1. 地方行政から見るモウラミャインの位置づけとその変化


ミャンマー地図
(引用元:http://en.wikipedia.org/wiki/Burma)


 モウラミャインは、現在、モーン州の州都と位置づけられているが、モーン州および、その州都としてのモウラミャイン、という位置づけが固定化されたのは、実は1970年代以降のことである。
 まず現行の行政組織であるが、ミャンマーの行政組織は14の行政区域 (administrative subdivisions)からなり、その内訳は7つの州 states (pyine) と7つの管区 divisions (yin)である。州および管区の下位単位は県〔districts (kayaing)〕,であり、さらに町(towns)区域(wards)および村(villages)からなるタウンシップ (townships)が続く。(地図参照)

 ミャンマーの現在の行政区分は、英国植民地期の影響を強く残しており、その基礎は、英国植民地時代に設定された行政区分に基づいている。
 昨年の調査報告で述べたように、モウラミャインは、第一次英緬戦争(First Anglo-Burmese War)以後、つまり、英国植民地期の初期に英国の植民地行政の下、発達してきた都市である。
 1900年、ビルマは英領インドの一州(province)になり、以下の二つの地域(subdivisions)に分けられる:
  (1) 下ビルマ(Lower Burma), 主都はラングーン(Rangoon)

☆ ☆ ☆ ☆ ☆ ☆ ☆

やること — モウラミャインについての文章から、「1. 地方行政から見るモウラミャインの位置づけとその変化」から「下ビルマ(Lower Burma), 主都はラングーン(Rangoon)」までを一字も変えずに書き写してください。 このあとの行は使わなくてかまいません。

☆ ☆ ☆ ☆ ☆ ☆ ☆

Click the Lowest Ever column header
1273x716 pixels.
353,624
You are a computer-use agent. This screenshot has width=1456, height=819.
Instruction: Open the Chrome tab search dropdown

☆ ☆ ☆ ☆ ☆ ☆ ☆

答え —
1. 地方行政から見るモウラミャインの位置づけとその変化


ミャンマー地図
(引用元:http://en.wikipedia.org/wiki/Burma)


 モウラミャインは、現在、モーン州の州都と位置づけられているが、モーン州および、その州都としてのモウラミャイン、という位置づけが固定化されたのは、実は1970年代以降のことである。
 まず現行の行政組織であるが、ミャンマーの行政組織は14の行政区域 (administrative subdivisions)からなり、その内訳は7つの州 states (pyine) と7つの管区 divisions (yin)である。州および管区の下位単位は県〔districts (kayaing)〕,であり、さらに町(towns)区域(wards)および村(villages)からなるタウンシップ (townships)が続く。(地図参照)

 ミャンマーの現在の行政区分は、英国植民地期の影響を強く残しており、その基礎は、英国植民地時代に設定された行政区分に基づいている。
 昨年の調査報告で述べたように、モウラミャインは、第一次英緬戦争(First Anglo-Burmese War)以後、つまり、英国植民地期の初期に英国の植民地行政の下、発達してきた都市である。
 1900年、ビルマは英領インドの一州(province)になり、以下の二つの地域(subdivisions)に分けられる:
  (1) 下ビルマ(Lower Burma), 主都はラングーン(Rangoon)